"Nova descoberta pode dar pistas sobre a infância de Jesus"
"Texto secreto da Bíblia muda tudo"
"Fragmento de papiro egípcio cadastrado errado em biblioteca alemã detona percepções milenares sobre a Bíblia e o próprio Jesus"
Essas são algumas das manchetes em torno da descoberta recente de um manuscrito de 1.600 anos, contendo uma narrativa sobre a infância de Jesus Cristo. No entanto, Lajos Berkes e Gabriel Nocchi Macedo, os dois papirologistas responsáveis pelo achado, ficaram um pouco atônitos com esse tipo de noticiário.
"Não é uma história nova, não é uma história autêntica sobre Jesus", explica Berkes, docente do Instituto de Cristandade e Antiguidade da Universidade Humboldt, de Berlim. "Então, não muda nada no que sabemos sobre os Evangelhos e sobre ele. Causou muito mal-entendido e polêmica, embora nós nunca tenhamos alegado nada."
Ainda assim, o que ambos encontraram é espetacular: trata-se do mais antigo manuscrito do assim chamado "Evangelho da Infância", ou "de Pseudo-Tomé". Trata-se de um texto apócrifo, ou seja, rejeitado pela Igreja e nunca incluído no Novo Testamento.
Entre os fragmentos contém, está a narrativa de como, aos cinco anos, Jesus está jogando perto de um riacho, onde encontra argila, com que faz figuras de pássaros. O pai, José, o repreende por estar ativo no Sabá, o dia de descanso para os judeus. Em resposta, o menino bate as mãos, as aves ganham vida e saem voando.
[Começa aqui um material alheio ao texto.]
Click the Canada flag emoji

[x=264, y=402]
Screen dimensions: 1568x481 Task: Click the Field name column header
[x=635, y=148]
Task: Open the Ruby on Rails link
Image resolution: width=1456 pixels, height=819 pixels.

Linguagem mais elevada do que se pensava
Apesar de não incluído entre os evangelhos canônicos, o "da Infância" é bem conhecido pelos estudiosos. Calcula-se que a transcrição original data de meados a fim do século 2º, com base em outro documento do mesmo século, que cita o bispo grego Irineu de Lyon, segundo o qual o evangelho é inautêntico e herético.
De fato, ele contém histórias que surpreendem quem conhece Cristo como figura bondosa e amorosa. O jovem Jesus tende a ter explosões de raiva e vingança, xinga outras crianças que o aborrecem, pune-as com invalidez ou morte, provoca cegueira nos vizinhos, mata um professor que o censurou.
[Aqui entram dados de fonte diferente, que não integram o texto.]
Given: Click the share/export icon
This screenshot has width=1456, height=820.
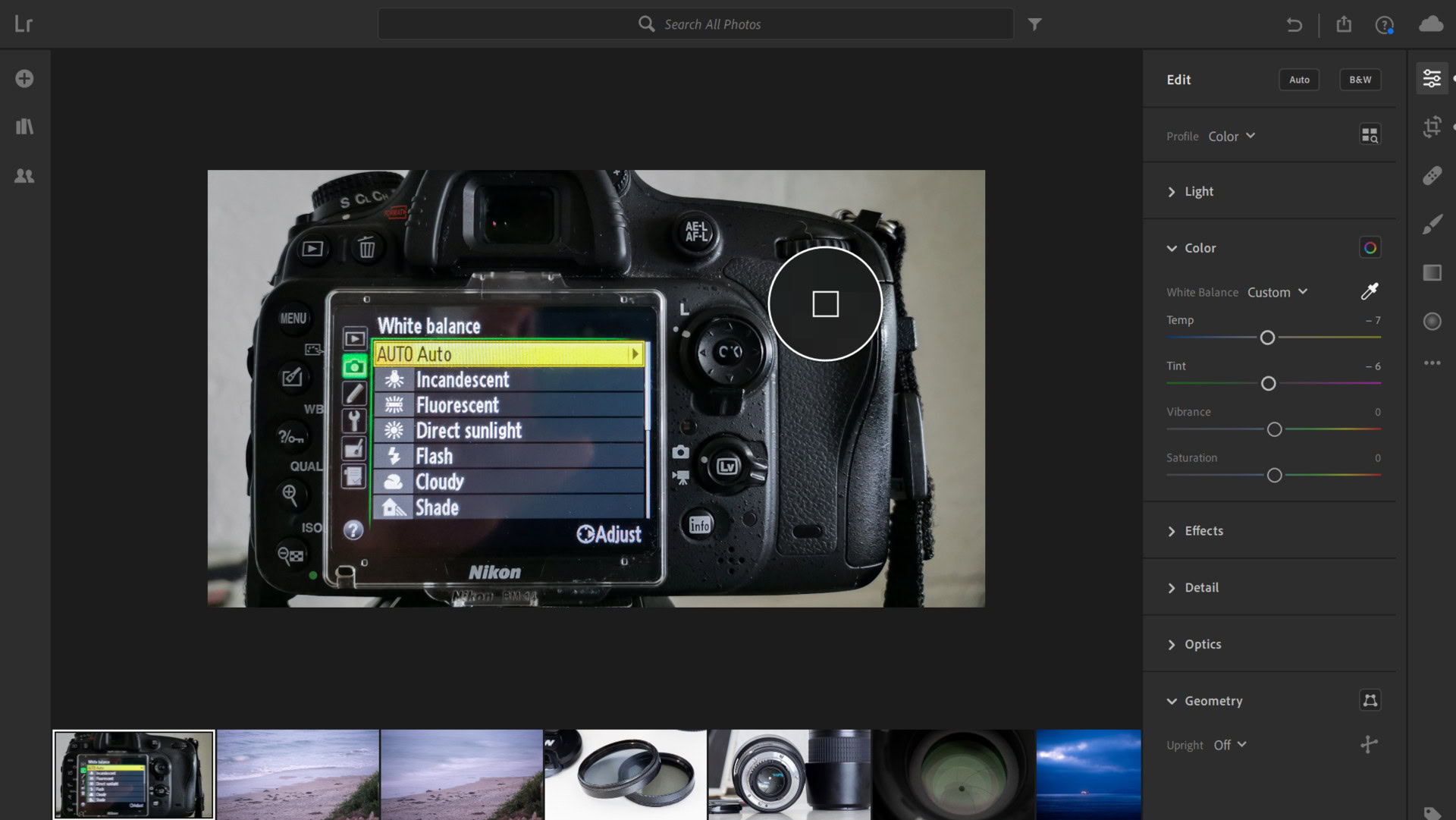Looking at the screenshot, I should (x=1344, y=24).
Há muito, especialistas debatem por que o líder religioso deveria ser retratado como "herói de travessuras ridículas e banais", nas palavras de um certo autor.
Uma vez que o próprio Novo Testamento pouca informação fornece sobre a infância de Jesus, o "Evangelho de Pseudo-Tomé" tornou-se muito popular na Alta Idade Média, e há versões antigas em grego, latim, siríaco, eslavo, georgiano, etíope e árabe.
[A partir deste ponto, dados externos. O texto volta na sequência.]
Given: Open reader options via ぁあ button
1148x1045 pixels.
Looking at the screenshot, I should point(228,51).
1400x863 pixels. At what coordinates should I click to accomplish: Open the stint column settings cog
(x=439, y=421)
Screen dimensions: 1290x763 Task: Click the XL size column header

"Parte-se do princípio que o idioma original é grego, e até agora o manuscrito mais antigo era do século 11", explica Berkes.
Datado entre os séculos 4º e 5º, o fragmento encontrado por ele e Macedo ilustra como certas palavras foram substituídas na transcrição, ao longo dos anos. Os dois pesquisadores agora planejam uma revisão completa do manuscrito existente e estão preparando numa nova tradução.
Embora não vá alterar significativamente o conteúdo em si, seu trabalho permite uma nova compreensão da linguagem empregada, "basicamente mostrando que o registro e valor estilístico do texto grego original era muito mais elevado do que se pensava".